• Question: Hi! My dad had a kidney transplant in 2015 and I have always been interested in finding out more about how the surgery worked and the after process, im am aware that some people have to go through Therapeutic Cloning after surgery because the stem cells can sometimes recognise them an organism isn't theirs and has come from somewhere different. When reading about what you study I was intrigued about the 'invisible cloak' maybe if you could expand of what that will do and how it will help the future patients undergo surgery so there's a higher chance of success?

    Asked by anon-251915 to Katrina on 28 Apr 2020.
    • Photo: Katrina Wesencraft

      Katrina Wesencraft answered on 28 Apr 2020: last edited 28 Apr 2020 7:38 pm


      Hi, thanks for your message – this is a really interesting question!

      First of all, I research one type of transplant called a pancreatic islet transplant. It’s an experimental treatment for people with severe type 1 diabetes. In this transplant, you only want to replace the cells that stop working in diabetes (which are only about 1% of the pancreas!). To get these cells out, the donor pancreas gets mashed up with enzymes. The useful cells, or islets, that make insulin are transplanted through a tube into the patient’s liver – so quite different to a kidney transplant!

      One thing that’s similar in both pancreatic islet transplant and kidney transplants is that the faulty organs aren’t usually removed. There’s space in the bottom of the abdomen (the space below your stomach) for an extra kidney. Because the kidney filters blood and produces urine, the surgeon needs to sew the new donor kidney’s blood vessels up to the blood vessels of the patient. They’ll also join the donor kidney’s ureter to the patient’s to carry the urine to the bladder.

      A kidney from an organ donor will be matched up by size, blood type and tissue type to someone who is on the transplant waiting list. But you’ll never get a perfect match – there are a lot of different tissue types.

      For tissue matching, they do a DNA test of the patient and donor to find out the type of molecules (called antigens) that are present on their cells. One reason it’s so difficult to match is that this part of our DNA varies more between people than any other part of our genome!

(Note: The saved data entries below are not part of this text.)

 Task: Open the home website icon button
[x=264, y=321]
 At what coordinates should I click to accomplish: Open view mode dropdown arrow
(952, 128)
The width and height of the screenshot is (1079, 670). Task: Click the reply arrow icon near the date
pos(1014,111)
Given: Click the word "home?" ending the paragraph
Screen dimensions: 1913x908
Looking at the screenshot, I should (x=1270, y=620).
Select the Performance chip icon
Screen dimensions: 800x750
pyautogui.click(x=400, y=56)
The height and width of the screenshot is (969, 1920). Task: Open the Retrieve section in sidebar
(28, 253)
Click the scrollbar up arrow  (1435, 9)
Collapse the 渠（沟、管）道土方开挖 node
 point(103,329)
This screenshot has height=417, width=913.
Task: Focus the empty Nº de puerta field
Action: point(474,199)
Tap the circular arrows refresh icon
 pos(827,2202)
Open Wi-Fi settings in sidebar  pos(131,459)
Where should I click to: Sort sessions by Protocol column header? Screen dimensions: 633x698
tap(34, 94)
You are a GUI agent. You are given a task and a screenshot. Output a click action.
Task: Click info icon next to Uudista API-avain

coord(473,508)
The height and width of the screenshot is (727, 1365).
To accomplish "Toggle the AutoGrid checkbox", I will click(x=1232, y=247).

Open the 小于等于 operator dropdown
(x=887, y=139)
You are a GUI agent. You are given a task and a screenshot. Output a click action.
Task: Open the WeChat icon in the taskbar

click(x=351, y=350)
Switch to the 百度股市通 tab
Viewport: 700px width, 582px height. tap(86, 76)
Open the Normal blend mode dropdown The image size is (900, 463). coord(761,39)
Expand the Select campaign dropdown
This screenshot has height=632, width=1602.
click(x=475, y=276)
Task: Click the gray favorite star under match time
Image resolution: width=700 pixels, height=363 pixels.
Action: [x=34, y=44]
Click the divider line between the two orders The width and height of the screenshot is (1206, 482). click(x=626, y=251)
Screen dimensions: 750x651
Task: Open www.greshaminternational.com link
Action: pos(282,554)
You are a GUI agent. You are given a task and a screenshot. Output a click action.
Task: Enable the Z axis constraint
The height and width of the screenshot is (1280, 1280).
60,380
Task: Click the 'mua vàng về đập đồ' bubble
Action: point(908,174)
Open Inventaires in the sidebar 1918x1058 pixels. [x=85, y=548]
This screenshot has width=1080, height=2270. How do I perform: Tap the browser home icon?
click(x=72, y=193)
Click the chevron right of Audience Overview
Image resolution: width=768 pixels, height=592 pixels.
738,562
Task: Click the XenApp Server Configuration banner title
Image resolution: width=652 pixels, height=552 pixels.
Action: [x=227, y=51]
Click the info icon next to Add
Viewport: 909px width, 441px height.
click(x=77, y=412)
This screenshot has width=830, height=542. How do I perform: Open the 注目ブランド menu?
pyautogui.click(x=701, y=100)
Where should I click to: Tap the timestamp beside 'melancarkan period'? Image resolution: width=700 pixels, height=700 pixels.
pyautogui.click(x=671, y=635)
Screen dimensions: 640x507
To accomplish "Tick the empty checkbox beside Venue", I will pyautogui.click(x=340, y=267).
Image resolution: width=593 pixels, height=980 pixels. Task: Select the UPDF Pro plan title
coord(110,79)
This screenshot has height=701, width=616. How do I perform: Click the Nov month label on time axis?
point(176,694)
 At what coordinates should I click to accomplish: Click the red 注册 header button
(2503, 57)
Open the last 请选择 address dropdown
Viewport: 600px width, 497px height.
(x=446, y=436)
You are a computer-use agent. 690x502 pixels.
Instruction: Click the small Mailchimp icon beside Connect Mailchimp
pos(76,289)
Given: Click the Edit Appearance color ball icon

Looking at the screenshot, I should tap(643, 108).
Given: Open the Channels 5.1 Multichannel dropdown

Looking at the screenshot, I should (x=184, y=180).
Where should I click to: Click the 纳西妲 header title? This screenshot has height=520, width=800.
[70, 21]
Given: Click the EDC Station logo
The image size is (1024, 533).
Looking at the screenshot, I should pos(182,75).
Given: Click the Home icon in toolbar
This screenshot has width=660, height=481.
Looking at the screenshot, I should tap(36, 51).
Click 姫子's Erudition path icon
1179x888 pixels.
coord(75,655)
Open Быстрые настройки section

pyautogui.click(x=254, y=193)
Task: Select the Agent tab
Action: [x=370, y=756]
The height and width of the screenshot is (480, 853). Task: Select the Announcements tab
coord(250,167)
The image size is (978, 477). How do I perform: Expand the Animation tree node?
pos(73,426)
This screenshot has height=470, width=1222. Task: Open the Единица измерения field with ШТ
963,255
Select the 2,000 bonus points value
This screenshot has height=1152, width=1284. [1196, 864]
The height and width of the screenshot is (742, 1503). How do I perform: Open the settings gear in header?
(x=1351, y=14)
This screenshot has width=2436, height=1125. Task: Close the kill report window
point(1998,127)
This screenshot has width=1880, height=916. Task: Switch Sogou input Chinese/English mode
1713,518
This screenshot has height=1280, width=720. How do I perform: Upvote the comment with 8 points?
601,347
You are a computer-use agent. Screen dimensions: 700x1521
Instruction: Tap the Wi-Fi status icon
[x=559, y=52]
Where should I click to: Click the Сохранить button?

      After surgery, the person will need to take anti-rejection drugs called immunosuppressants. There are lots of different immunosuppressants and they work in different ways, but they all dampen your immune system to make it less likely to recognise that the organ has come from somewhere different. Usually, these drugs reduce the number of white blood cells because these are the ones that recognise antigens that don’t belong to your own body. Treatment with these drugs is the main therapy that people go through after transplant surgery.

      I don’t know that much about therapeutic cloning but, as far as I know, it’s a type of tissue engineering that researchers hope could replace transplants from donors in the future. So instead of waiting for a donor organ, scientists hope that one day we’d be able to take our own stem cells and use them replace the faulty tissue in our bodies. I think this is still in experiments – if any people were able to get this therapy, it would only be in very small clinical trials. We’re not at the stage yet where we can produce much tissue, so it’s definitely not a replacement for a donor transplant.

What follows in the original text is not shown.